Which ADCS ESC variants does adPEAS detect?

The ADCS module checks for:

  • ESC1: Enrollee-supplied SAN + client authentication
  • ESC2: Any purpose EKU
  • ESC3: Enrollment agent template abuse
  • ESC4: Vulnerable template ACLs
  • ESC8: Web enrollment detection (HTTP/HTTPS + NTLM/EPA configuration)
  • ESC9: No security extension + client auth
  • ESC13: Issuance policy linked to AD group
  • ESC15: Schema v1 + enrollee-supplied subject (CVE-2024-49019)

Not implemented: ESC6 (requires registry access via RPC, not LDAP), ESC7 (requires DCOM/RPC to CA, not LDAP)

Get-ADCSVulnerabilities

Output Questions

How do I save results to a file?

# Default: Both formats (creates .txt and .html)
Invoke-adPEAS -Domain "contoso.com" -UseWindowsAuth -Outputfile .\report

# Text report only
Invoke-adPEAS -Domain "contoso.com" -UseWindowsAuth -Outputfile .\report -Format Text

# HTML report only
Invoke-adPEAS -Domain "contoso.com" -UseWindowsAuth -Outputfile .\report -Format HTML

The file extension (.txt or .html) is added automatically based on the format.

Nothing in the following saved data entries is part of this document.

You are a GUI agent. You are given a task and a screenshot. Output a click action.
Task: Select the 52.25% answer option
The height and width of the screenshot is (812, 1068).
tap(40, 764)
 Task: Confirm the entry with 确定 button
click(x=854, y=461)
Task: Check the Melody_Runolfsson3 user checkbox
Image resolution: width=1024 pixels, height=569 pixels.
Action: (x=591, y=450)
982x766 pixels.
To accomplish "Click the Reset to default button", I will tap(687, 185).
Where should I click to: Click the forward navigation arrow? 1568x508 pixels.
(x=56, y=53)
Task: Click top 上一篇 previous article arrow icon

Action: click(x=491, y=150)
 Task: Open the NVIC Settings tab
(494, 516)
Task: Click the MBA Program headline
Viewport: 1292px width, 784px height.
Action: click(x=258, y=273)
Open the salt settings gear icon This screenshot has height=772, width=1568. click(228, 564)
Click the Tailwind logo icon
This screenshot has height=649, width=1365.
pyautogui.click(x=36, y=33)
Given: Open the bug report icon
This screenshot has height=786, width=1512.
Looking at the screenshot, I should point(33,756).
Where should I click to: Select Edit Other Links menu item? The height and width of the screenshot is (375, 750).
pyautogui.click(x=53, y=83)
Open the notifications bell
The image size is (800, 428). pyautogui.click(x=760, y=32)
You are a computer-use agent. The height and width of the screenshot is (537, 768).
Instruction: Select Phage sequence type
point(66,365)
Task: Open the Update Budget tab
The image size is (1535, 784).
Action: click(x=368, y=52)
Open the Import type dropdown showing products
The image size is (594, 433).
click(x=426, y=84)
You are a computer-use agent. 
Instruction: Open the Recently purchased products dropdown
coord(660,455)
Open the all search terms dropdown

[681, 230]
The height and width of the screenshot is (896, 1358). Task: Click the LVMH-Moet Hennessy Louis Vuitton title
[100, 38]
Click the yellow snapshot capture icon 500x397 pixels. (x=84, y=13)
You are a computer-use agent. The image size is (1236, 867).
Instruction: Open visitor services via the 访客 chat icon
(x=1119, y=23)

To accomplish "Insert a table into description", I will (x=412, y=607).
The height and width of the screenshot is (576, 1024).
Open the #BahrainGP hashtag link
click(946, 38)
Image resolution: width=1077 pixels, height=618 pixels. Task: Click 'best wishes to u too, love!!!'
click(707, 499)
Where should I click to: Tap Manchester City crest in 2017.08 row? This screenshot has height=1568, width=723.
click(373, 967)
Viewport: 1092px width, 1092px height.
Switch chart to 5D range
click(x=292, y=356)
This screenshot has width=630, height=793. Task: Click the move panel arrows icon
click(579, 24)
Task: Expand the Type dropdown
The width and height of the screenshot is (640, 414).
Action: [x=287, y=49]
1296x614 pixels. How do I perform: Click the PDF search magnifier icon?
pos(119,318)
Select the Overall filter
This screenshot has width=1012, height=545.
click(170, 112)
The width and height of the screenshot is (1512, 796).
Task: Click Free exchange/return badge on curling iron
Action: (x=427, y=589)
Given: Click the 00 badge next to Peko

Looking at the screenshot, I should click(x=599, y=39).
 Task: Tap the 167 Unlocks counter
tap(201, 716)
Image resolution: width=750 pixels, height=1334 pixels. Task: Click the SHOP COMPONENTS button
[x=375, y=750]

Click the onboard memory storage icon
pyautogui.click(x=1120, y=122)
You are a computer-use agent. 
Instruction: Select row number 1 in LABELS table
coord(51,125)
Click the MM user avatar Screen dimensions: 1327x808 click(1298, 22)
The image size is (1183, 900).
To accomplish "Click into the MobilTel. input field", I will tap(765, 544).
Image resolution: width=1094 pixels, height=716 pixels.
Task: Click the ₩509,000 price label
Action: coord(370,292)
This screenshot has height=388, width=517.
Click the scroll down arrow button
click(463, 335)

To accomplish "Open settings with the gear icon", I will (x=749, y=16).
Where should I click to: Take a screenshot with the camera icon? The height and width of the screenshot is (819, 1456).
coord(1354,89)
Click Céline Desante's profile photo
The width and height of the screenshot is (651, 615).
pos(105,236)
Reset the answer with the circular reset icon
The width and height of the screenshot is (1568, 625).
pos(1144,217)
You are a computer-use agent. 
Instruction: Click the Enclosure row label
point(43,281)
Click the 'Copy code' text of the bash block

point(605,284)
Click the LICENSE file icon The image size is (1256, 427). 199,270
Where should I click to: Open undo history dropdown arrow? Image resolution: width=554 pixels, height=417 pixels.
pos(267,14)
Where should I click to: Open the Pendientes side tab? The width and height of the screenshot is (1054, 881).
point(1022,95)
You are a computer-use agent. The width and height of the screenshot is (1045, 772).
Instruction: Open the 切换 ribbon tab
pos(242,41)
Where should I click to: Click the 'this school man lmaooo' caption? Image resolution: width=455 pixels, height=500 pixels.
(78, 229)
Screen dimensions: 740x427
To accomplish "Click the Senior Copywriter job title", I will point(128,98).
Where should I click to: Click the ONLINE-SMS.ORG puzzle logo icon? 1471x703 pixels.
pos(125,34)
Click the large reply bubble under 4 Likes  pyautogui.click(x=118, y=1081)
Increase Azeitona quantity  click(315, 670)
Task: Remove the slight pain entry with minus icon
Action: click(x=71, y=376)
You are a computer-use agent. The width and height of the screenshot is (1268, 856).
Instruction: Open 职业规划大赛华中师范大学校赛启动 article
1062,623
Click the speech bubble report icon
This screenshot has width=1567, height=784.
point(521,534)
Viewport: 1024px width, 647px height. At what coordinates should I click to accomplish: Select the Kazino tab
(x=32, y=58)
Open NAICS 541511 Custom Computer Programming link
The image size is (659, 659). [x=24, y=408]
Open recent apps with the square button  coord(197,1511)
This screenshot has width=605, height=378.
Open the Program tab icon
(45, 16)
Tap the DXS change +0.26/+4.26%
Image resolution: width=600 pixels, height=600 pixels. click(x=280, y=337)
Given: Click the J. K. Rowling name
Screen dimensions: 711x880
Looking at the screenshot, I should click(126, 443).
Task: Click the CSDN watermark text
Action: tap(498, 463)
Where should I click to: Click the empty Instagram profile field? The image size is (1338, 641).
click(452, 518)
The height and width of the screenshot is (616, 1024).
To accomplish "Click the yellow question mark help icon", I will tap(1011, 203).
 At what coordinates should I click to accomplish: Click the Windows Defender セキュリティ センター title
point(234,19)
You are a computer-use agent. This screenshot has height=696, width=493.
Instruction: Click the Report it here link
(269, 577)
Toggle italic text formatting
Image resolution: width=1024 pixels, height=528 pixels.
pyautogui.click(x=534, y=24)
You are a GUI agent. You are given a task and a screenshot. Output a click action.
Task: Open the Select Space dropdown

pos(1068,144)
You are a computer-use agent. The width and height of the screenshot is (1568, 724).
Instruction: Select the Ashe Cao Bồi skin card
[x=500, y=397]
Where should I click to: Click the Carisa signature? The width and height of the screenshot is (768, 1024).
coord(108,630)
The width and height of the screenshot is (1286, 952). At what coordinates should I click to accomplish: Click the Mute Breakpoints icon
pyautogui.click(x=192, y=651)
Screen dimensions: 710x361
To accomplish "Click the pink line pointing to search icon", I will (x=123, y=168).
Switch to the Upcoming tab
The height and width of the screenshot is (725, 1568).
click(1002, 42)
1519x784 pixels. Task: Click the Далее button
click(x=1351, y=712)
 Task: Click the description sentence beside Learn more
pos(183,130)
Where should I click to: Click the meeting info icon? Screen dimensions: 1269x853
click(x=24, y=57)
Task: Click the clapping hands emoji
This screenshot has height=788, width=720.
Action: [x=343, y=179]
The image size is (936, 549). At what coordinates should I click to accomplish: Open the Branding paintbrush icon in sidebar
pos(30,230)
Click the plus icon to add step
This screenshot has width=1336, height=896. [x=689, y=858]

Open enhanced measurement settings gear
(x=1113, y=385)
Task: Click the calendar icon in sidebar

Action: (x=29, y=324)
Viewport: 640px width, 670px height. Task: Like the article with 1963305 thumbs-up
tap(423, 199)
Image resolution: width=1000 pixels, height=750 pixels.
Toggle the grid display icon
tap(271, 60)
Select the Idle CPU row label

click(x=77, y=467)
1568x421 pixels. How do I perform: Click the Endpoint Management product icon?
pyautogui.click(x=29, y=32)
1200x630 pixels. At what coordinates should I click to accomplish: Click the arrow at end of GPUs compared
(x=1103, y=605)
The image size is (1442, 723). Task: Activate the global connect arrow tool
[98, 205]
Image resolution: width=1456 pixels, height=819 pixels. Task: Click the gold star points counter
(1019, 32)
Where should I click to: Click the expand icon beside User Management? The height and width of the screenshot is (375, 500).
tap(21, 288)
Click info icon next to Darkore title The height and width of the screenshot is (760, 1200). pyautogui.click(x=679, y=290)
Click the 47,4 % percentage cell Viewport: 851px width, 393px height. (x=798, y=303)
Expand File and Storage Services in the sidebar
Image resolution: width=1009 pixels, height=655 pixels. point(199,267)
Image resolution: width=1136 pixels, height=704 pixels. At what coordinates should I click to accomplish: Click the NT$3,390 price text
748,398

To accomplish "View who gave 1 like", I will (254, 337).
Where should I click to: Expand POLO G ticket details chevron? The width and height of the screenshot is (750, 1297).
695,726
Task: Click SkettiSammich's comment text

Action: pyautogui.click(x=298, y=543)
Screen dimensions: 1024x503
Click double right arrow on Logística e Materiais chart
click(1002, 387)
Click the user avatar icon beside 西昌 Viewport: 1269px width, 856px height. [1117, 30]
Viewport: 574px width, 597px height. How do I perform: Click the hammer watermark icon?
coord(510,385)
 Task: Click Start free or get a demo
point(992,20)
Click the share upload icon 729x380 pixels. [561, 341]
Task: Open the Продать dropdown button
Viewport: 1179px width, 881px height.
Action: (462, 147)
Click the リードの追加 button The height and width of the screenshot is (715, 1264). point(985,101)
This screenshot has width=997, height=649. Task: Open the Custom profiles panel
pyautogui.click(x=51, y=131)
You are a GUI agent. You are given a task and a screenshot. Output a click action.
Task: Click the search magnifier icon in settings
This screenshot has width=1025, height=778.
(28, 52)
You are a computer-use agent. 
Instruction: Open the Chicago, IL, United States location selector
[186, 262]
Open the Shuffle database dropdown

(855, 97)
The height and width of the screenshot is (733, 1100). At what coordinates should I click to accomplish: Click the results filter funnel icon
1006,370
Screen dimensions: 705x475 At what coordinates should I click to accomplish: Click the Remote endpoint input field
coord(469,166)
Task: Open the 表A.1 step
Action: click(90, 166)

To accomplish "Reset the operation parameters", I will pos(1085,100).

Why don't colors show in my terminal?

Legacy cmd.exe doesn't support ANSI escape codes. Use:

  • Windows Terminal (recommended)
  • ConEmu
  • PowerShell ISE (limited support)

Or output to file instead.


What do the symbols mean?

Symbol Meaning
[?] Section header, information
[!] Critical finding, vulnerability
[+] Interesting finding for investigation
[*] General note, information
[#] Secure configuration

Can I run adPEAS against multiple domains?

Yes, but sequentially:

# Domain 1
Connect-adPEAS -Domain "contoso.com" -UseWindowsAuth
Invoke-adPEAS -Outputfile .\contoso -Format All
Disconnect-adPEAS

# Domain 2
Connect-adPEAS -Domain "fabrikam.com" -UseWindowsAuth
Invoke-adPEAS -Outputfile .\fabrikam -Format All
Disconnect-adPEAS

Version Questions

Which release version should I download?

Version Use Case
adPEAS.ps1 Development, debugging, learning
adPEAS_min.ps1 Regular use
adPEAS_ultra.ps1 Size-constrained environments
adPEAS_obf.ps1 Smallest size, obfuscated transfer

How do I update adPEAS?

  1. Download the new release
  2. Replace the .ps1 file
  3. Re-import
Remove-Module adPEAS -ErrorAction SilentlyContinue
Import-Module .\adPEAS.ps1

Legal Questions

Is using adPEAS legal?

adPEAS is a security tool. Like all security tools, it is legal to use when:

  • You own the target systems, or
  • You have written authorization from the owner

Unauthorized use against systems you don't own or have permission to test is illegal.


Do I need written authorization?

For professional engagements, yes. Always get written authorization (scope document, rules of engagement) before testing.